Screenshot grounding data:
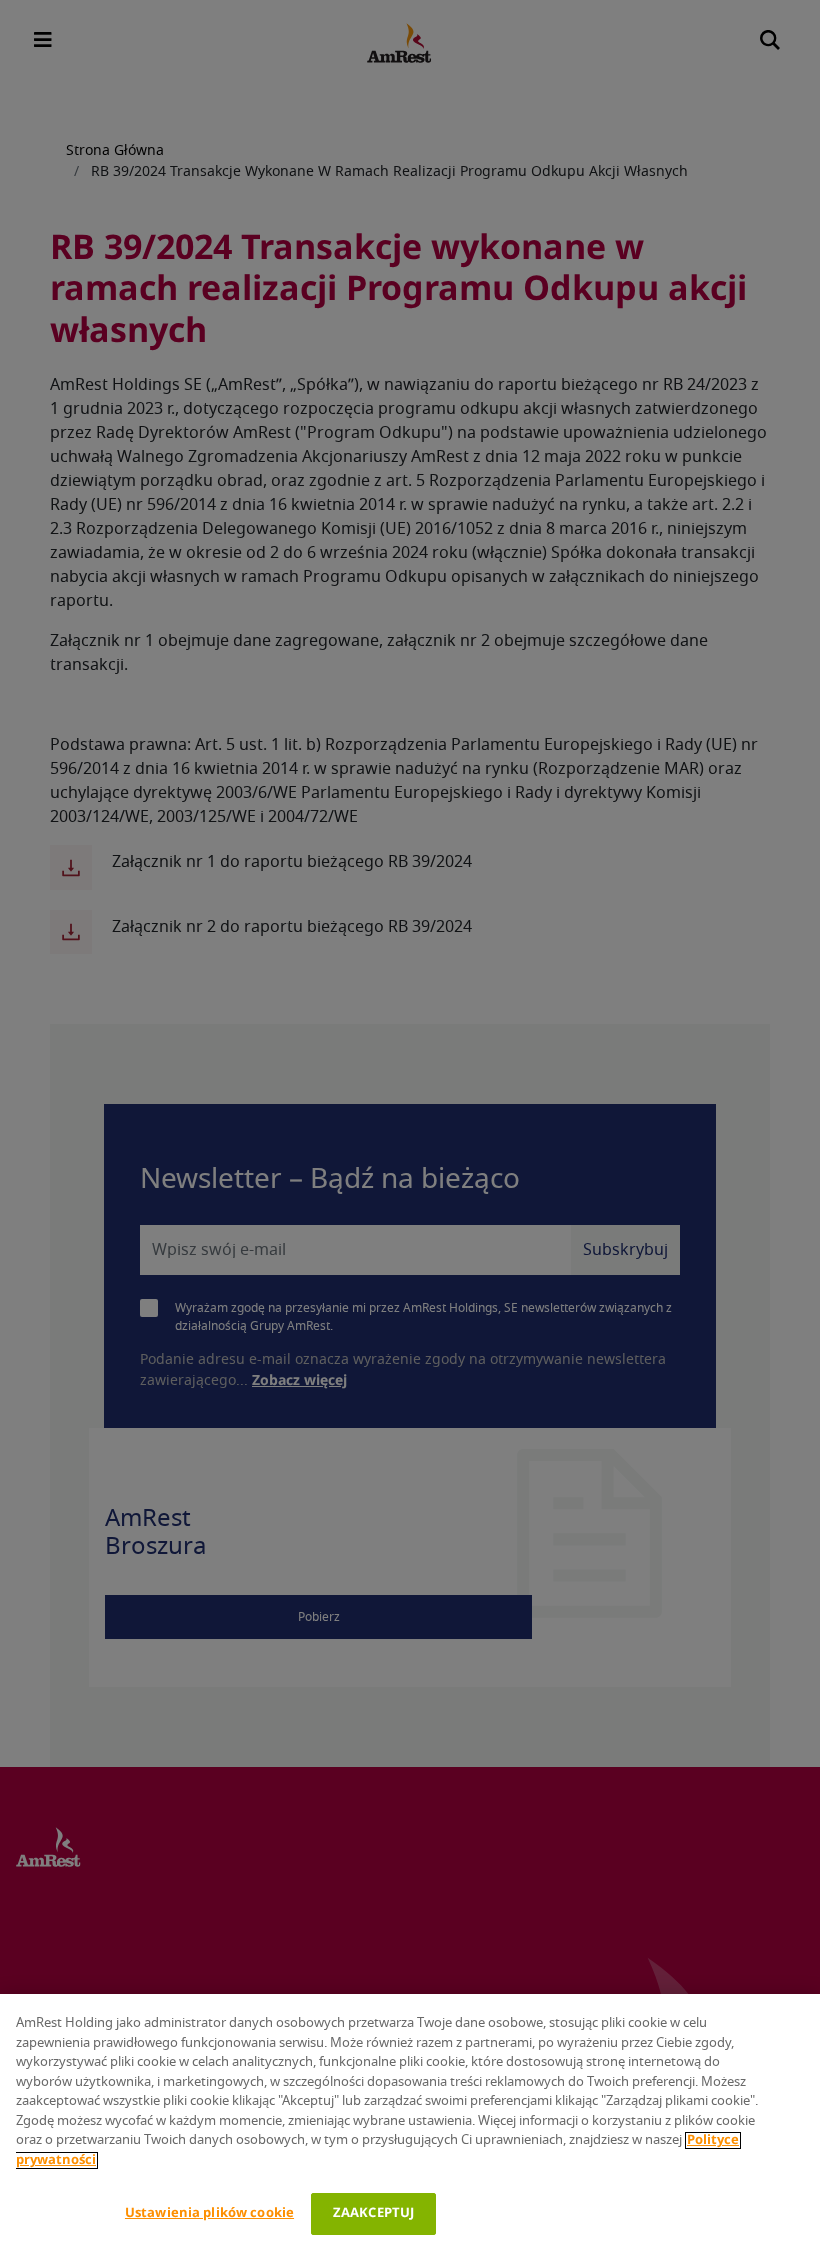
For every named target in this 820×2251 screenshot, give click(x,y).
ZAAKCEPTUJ (373, 2213)
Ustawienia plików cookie (209, 2213)
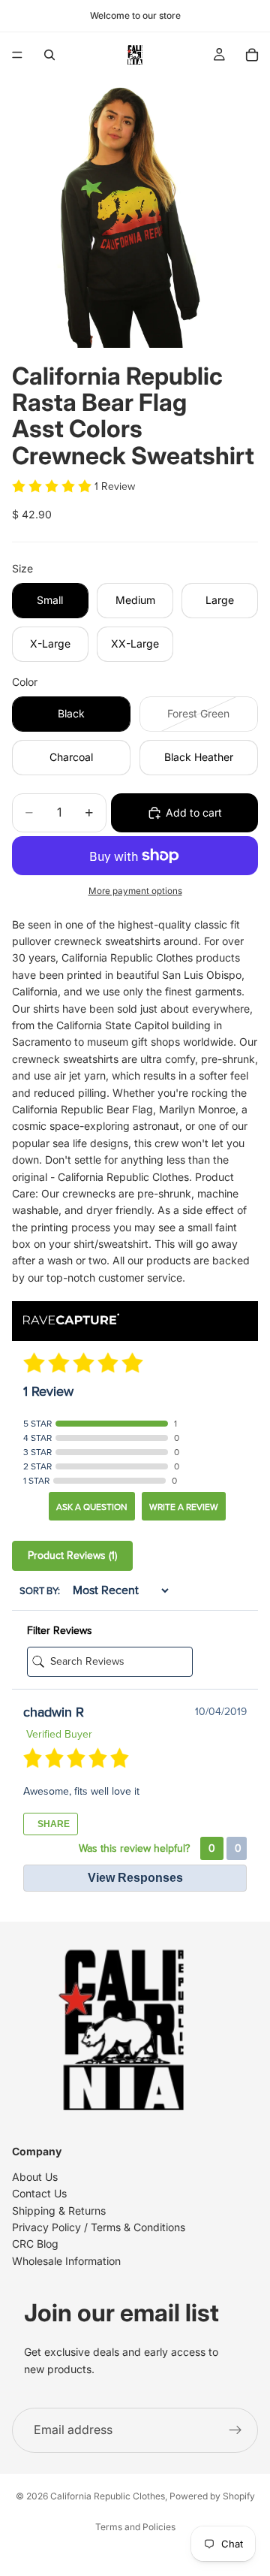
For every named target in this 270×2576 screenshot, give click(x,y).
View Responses (135, 1877)
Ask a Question (92, 1507)
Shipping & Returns (59, 2210)
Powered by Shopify (212, 2496)
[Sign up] (235, 2430)
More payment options (135, 891)
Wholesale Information (66, 2260)
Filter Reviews (59, 1630)
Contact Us (39, 2193)
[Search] (49, 54)
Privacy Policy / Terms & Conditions (98, 2227)
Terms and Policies (135, 2526)
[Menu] (17, 55)
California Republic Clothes (107, 2496)
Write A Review (183, 1507)
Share (52, 1824)
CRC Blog (35, 2243)
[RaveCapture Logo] (71, 1320)
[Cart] (252, 54)
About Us (35, 2176)
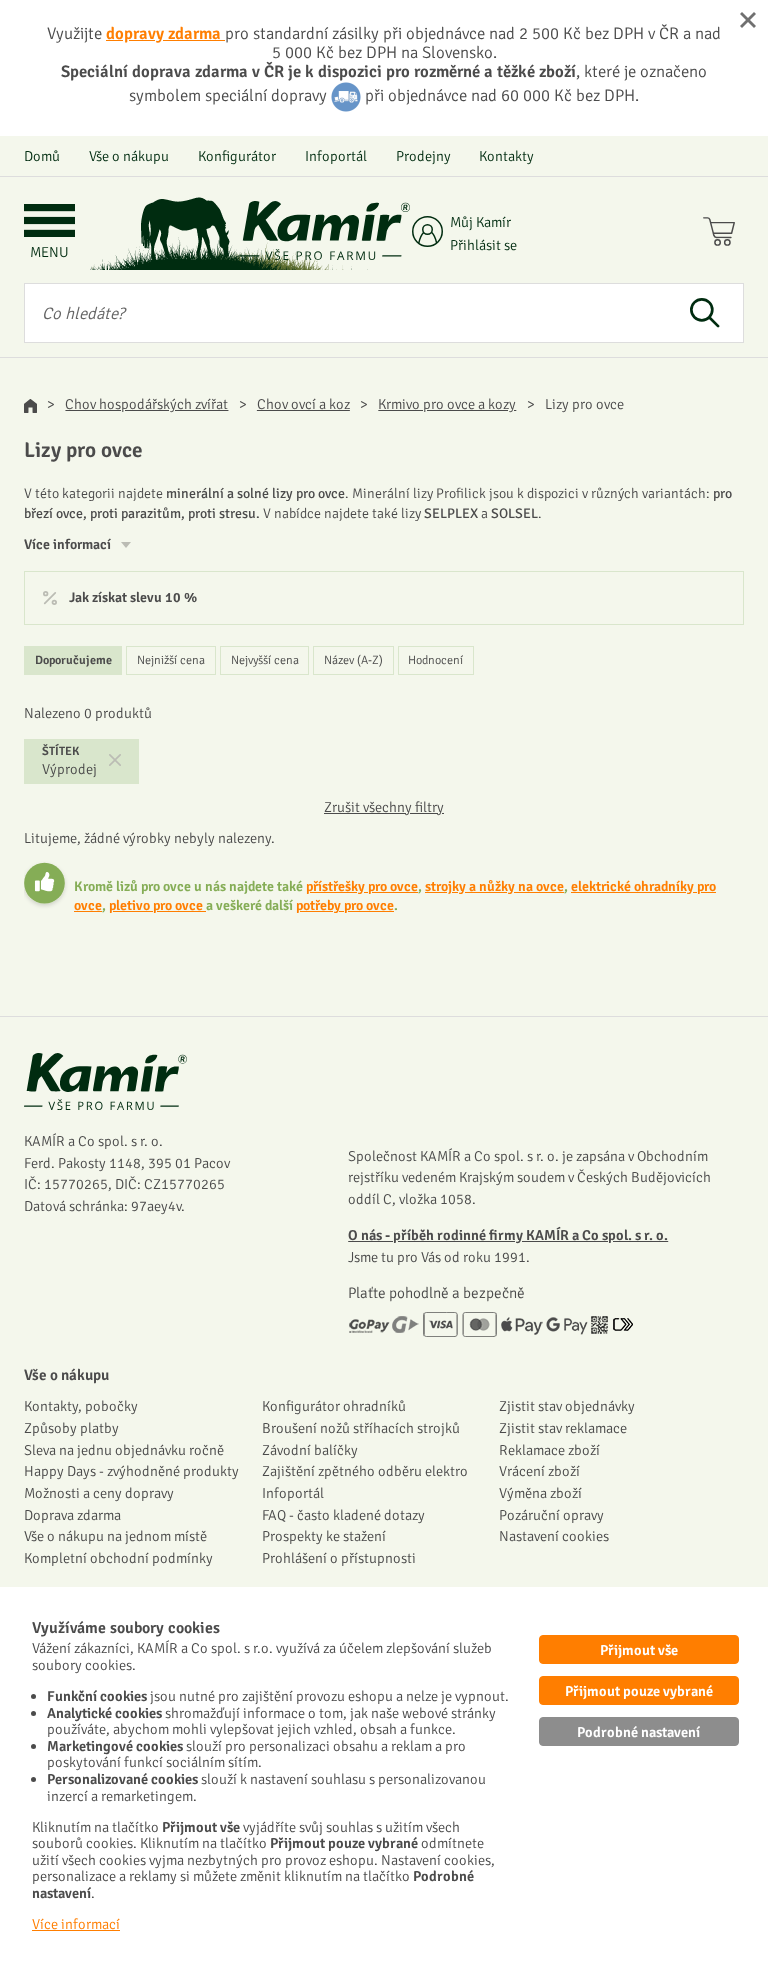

#### Try it:
All lines from the one containing "View Responses (135, 1877)" through the end of the entries above must be given again exactly, with every picture omitted.

#### Answer to this exercise:
View Responses (135, 1877)
Ask a Question (92, 1507)
Shipping & Returns (59, 2210)
Powered by Shopify (212, 2496)
[Sign up] (235, 2430)
More payment options (135, 891)
Wholesale Information (66, 2260)
Filter Reviews (59, 1630)
Contact Us (39, 2193)
[Search] (49, 54)
Privacy Policy / Terms & Conditions (98, 2227)
Terms and Policies (135, 2526)
[Menu] (17, 55)
California Republic Clothes (107, 2496)
Write A Review (183, 1507)
Share (52, 1824)
CRC Blog (35, 2243)
[RaveCapture Logo] (71, 1320)
[Cart] (252, 54)
About Us (35, 2176)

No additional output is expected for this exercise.